Avec la bénédiction du dramaturge, Slavin a voulu mettre au goût du jour ce roman méconnu en l’adaptant à la manière d’un thriller. On peut s’étonner tout de même de la facture quelque peu vieillotte qui émane de l’ensemble. Sans parler de la littérarité des dialogues, puisque la plupart des répliques ont été préservées telles quelles par le scénariste Kendrew Lascelles.

Reconnu pour ses photographies de groupe à caractère social, Slavin semble avoir privilégié l’esthétique plutôt que la portée dramatique de l’oeuvre de Miller, que l’on trouve ici plus moraliste que critique. Les personnages sont peu approfondis, chacun représentant une idée: Fred (Meat Loaf Aday) incarne l’antisémitisme du peuple américain; Gertrude symbolise la liberté d’esprit; et Finkelstein (David Paymer), les minorités silencieuses. La rectitude politique est illustrée par ce petit quartier aux maisons de briques rouges identiques, où les hommes arrosent leur terrain à l’unisson. Au coin de la rue, se trouve Finkelstein, le marchand de journaux que l’on veut évincer du quartier à cause de sa religion. Face à sa boutique, une affiche clame fièrement l’American Way of Life… Slavin a créé une atmosphère tendue en multipliant les cadrages serrés, les plongées et contre-plongées illustrant l’impuissance et la solitude du personnage central. Et on sent le climat de paranoïa un rien kafkaïen quand Newman est épié par des voisins anonymes à travers des stores vénitiens. Mais le réalisateur n’est pas toujours très subtil: les images floues et tordues d’un manège, métaphore de l’esprit tourmenté de Newman, sont répétées inutilement.

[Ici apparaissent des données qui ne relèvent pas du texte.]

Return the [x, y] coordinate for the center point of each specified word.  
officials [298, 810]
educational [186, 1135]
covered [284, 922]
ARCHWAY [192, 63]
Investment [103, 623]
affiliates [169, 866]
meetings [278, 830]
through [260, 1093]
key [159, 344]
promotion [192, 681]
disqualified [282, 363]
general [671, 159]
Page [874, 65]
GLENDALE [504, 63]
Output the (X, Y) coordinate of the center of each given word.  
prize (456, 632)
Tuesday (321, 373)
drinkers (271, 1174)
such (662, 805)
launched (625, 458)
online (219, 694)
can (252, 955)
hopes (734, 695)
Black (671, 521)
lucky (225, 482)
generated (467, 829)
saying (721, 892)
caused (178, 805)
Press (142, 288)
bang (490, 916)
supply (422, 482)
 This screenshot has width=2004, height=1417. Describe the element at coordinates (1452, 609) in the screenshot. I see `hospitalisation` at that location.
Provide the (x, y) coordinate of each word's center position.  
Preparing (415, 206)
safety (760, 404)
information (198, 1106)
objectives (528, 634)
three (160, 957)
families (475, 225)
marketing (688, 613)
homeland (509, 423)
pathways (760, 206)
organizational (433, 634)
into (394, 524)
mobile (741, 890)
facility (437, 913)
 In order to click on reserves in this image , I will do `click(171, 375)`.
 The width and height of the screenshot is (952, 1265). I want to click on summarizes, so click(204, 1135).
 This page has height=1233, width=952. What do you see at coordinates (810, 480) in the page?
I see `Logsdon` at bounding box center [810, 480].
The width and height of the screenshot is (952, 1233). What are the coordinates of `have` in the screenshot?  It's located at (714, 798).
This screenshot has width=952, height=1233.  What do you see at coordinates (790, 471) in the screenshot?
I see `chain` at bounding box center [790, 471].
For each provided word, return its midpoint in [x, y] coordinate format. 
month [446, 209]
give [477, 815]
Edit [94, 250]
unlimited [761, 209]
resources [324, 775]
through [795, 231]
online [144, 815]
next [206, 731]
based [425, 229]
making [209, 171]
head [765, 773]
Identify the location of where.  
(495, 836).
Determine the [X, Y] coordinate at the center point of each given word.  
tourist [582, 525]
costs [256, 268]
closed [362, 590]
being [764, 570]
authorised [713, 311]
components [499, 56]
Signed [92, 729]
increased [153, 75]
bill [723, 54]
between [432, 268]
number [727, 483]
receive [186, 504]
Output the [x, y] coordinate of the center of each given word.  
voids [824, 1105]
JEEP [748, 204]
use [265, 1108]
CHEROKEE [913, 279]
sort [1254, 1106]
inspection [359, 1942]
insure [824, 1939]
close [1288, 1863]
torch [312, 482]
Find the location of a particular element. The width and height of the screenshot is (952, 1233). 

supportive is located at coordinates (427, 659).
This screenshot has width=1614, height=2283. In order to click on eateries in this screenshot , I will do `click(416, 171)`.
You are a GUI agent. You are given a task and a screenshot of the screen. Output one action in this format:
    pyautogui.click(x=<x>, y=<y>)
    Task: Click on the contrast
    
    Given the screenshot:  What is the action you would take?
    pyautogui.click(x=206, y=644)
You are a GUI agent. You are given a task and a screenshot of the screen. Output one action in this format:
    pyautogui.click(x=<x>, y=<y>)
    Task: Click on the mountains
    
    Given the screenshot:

La grande force de Focus reste l’interprétation. Une fois de plus, William H. Macy est magistral en homme ordinaire, et Laura Dern joue avec sensibilité cette femme vulnérable qui n’accepte plus son sort. Dans un rôle peu bavard, David Paymer s’impose en toute sobriété, et Meat Loaf Aday est très efficace en brute qui juge les autres sans réfléchir.

Malgré son scénario prêchi-prêcha, Focus se révèle un exercice de style fort louable.